We’re continuing to simplify AI app development by integrating Azure Cosmos DB’s cost-effective and scalable vector search directly with Spring AI and LangChain4J! These frameworks empower Java developers to efficiently manage fast and accurate data retrieval with Azure Cosmos DB’s scalability and efficient vector indexing and search capabilities, allowing for efficient handling of high-dimensional vectors. By using Azure Cosmos DB’s vector store, developers can keep vectors directly within their documents, enabling seamless integration with Spring AI or Langchain4J for advanced vector search queries.
Spring AI vs Langchain4J
Langchain4J and Spring AI are both Java frameworks tailored for integrating AI capabilities into applications, but differ slightly in focus and approach. Both are designed to work seamlessly with large language models (LLMs), emphasizing modularity for constructing complex AI workflows like chaining prompts, handling memory, and managing vector stores.
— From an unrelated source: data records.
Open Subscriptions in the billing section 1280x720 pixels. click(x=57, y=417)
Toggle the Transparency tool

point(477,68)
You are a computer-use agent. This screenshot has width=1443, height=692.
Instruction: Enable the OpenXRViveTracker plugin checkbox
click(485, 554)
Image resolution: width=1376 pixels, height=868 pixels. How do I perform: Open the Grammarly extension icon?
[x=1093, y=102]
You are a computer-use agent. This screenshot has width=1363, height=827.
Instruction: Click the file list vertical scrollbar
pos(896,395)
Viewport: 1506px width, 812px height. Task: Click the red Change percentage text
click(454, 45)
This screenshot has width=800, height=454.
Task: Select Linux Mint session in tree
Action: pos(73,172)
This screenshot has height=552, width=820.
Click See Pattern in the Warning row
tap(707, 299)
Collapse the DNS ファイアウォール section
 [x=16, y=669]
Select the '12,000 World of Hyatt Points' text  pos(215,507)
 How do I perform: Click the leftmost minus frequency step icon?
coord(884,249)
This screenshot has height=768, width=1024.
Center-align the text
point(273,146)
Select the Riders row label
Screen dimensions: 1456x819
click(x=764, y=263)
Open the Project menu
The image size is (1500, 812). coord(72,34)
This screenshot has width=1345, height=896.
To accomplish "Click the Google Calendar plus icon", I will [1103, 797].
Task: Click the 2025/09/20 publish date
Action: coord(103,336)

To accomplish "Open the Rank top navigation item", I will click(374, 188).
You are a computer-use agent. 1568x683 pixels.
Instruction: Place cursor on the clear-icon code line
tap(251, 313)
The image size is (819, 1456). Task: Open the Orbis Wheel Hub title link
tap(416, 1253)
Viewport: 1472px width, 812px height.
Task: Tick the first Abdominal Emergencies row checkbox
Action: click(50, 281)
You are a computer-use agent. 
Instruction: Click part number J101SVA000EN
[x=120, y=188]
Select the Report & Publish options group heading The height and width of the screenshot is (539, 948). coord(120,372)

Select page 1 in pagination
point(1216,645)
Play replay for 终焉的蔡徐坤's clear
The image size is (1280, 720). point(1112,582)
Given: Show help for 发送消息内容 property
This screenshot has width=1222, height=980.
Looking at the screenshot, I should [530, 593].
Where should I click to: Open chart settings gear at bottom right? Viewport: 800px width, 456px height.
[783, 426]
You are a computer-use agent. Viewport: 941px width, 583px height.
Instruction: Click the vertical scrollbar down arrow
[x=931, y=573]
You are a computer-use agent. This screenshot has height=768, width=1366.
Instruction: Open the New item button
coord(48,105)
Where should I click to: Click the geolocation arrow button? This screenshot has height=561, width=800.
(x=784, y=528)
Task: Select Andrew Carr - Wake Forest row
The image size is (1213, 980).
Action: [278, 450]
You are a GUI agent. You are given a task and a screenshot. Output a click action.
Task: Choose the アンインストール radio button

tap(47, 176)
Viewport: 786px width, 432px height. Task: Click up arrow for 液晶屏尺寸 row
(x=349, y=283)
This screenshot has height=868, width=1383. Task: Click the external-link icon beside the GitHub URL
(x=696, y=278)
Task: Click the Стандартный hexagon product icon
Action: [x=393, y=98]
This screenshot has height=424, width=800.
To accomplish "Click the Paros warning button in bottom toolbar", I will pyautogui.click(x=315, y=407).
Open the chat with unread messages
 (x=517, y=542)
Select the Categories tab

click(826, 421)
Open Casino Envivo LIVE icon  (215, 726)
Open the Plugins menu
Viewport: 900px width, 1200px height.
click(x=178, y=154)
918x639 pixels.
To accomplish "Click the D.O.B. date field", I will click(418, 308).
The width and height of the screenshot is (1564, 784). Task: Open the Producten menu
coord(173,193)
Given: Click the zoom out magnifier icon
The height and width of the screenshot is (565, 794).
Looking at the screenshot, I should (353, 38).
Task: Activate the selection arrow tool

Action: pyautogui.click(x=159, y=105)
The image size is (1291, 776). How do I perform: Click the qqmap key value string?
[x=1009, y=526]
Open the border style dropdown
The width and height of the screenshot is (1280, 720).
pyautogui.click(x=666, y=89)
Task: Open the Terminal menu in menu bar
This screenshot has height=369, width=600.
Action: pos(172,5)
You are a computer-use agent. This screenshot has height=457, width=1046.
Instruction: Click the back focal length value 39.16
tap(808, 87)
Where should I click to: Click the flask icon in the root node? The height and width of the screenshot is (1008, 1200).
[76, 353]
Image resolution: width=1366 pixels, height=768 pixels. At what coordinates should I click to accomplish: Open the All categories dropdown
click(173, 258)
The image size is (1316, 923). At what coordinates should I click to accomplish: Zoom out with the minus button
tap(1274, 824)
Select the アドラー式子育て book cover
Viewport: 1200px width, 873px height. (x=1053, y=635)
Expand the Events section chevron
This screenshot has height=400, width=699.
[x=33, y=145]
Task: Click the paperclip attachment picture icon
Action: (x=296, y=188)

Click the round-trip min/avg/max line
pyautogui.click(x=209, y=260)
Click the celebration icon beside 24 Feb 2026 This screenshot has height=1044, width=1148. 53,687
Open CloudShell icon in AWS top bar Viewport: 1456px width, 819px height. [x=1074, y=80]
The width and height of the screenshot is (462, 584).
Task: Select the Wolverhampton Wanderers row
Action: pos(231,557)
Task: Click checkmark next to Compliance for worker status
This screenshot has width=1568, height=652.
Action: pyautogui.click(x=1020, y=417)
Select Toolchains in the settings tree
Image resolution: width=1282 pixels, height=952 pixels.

Spring AI is also a Spring ecosystem extension which brings along Spring Boot’s familiar configurations for ease of use. While Langchain4J excels in flexibility and advanced LLM-specific tools, Spring AI leverages Spring’s robust framework ecosystem for quick, standardized integration, making it ideal for developers already invested in Spring-based projects, such as Azure Cosmos DB’s existing Spring Data Module.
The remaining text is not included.